Москва поразила своим масштабом. Многоэтажные дома, потоки машин, многочисленные магазины, милиционеры в параллельных брюках (а по всей России – только в сапогах и с портупеей). Ну, и конечно – Метро. Ближайшая станция метро – тут же, в соседнем с вокзалом доме. Дубовые двери, дубовые перила и полированные панели эскалаторов. В вестибюле на стене было смонтировано огромное световое панно со схемой всех существовавших тогда линий и пультом управления. На пульте были кнопки с названиями всех существовавших станций. Нажав кнопку с названием станции, можно было увидеть подсвеченный маршрут со станциями пересадок.
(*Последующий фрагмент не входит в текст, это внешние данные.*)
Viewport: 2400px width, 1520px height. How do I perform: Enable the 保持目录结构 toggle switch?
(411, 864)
Ох, и понажимал я тогда кнопок. Пускали в метро тогда по билетам, которые надо было покупать в кассах. Билеты проверяли контролеры до входа на эскалаторы, но в некотором отдалении от них. И вот, купив один билет, я проходил на эскалатор, опускался и поднимался несколько раз, накатавшись на нем вдоволь.

Потом, таки, поехали на метро в Кремль. Ехать надо было один перегон, до станции «Площадь Революции». Это та, на которой бронзовые скульптуры: рабочие, красноармейцы, матросы и пограничник с собакой, которой нынче студенты натирают до блеска нос. Не буду описывать впечатления. «ПафОс и патетика!». В Кремль тогда тока-тока начали пускать. Только на территорию. А Дворца съездов тогда еще не было и в проекте. Прошли через Кутафью и Троицкие ворота. Тогда я впервые увидел Царь-пушку и Царь-колокол, кремлевские соборы и Ивана Великого. Здесь же мне купили книжку про историю и архитектуру московского кремля. Из неё я узнал расположение и название всех его башен, которое помнил много лет. Москва показалась нарядной, величественной и уютной.
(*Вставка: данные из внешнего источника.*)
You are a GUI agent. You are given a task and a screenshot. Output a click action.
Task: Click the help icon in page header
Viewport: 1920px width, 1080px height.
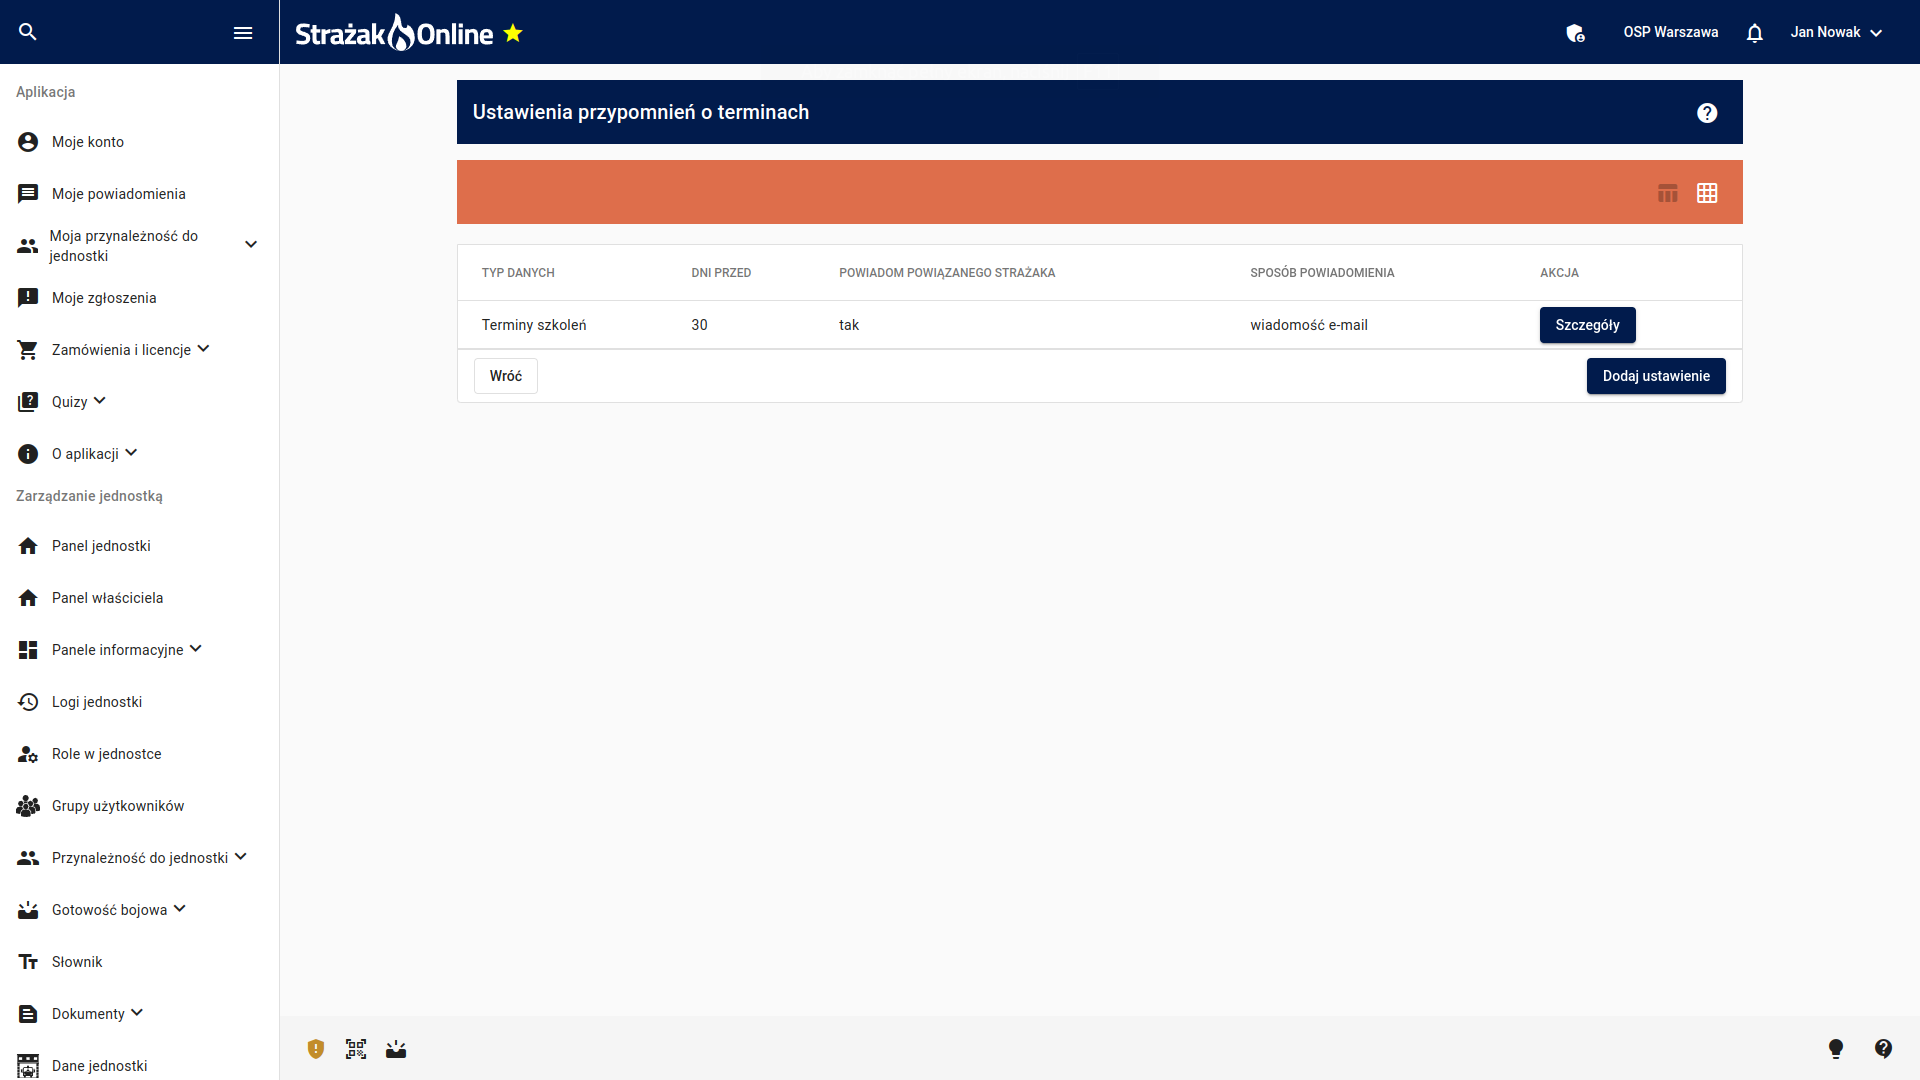pyautogui.click(x=1707, y=113)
К вечеру мы вернулись на Курский вокзал и стали устраиваться на ночлег. Еще днем меня несколько встревожили эти толпы людей с узлами в залах ожидания. Люди спали, сидели, ели. И все это походило на цыганский табор. Но моя мама была женщиной продвинутой и не собиралась укладывать детей на узлы. Она повела нас в «комнату матери и ребенка». Такие были тогда на всех крупных вокзалах. Комната располагалась на втором этаже вокзала, в каких-то закоулках. Вообще-то, это были несколько комнат. В них было оборудовано место, где можно было перепеленать младенцев, в другом закутке две женщины кормили грудью. Было еще два небольших зала, где располагалось десятка два детских кроватей. Разместиться там было можно, если был билет, в котором было указано место пересадки именно на этом вокзале именно в эти сутки. Это, чтобы не превращать вокзальную детскую гостиницу в ночлежку. В условиях постоянного дефицита мест в гостиницах это была вполне разумная ограничительная мера. Да и принимали туда только детей до 10 лет. Разместив нас с братом в эту комнату, мама отправилась коротать время с тетей Ниной в зал ожидания. Напомню, это всё удобье было организовано менее, чем через 10 лет после разрушительной войны. А впоследствии такие простые организационные меры стали почему-то исчезать из нашей жизни. И последующие железнодорожные путешествия с пересадками у меня в памяти остались каким-то кошмаром. Посередь ночи нас растолкали и повели на посадку.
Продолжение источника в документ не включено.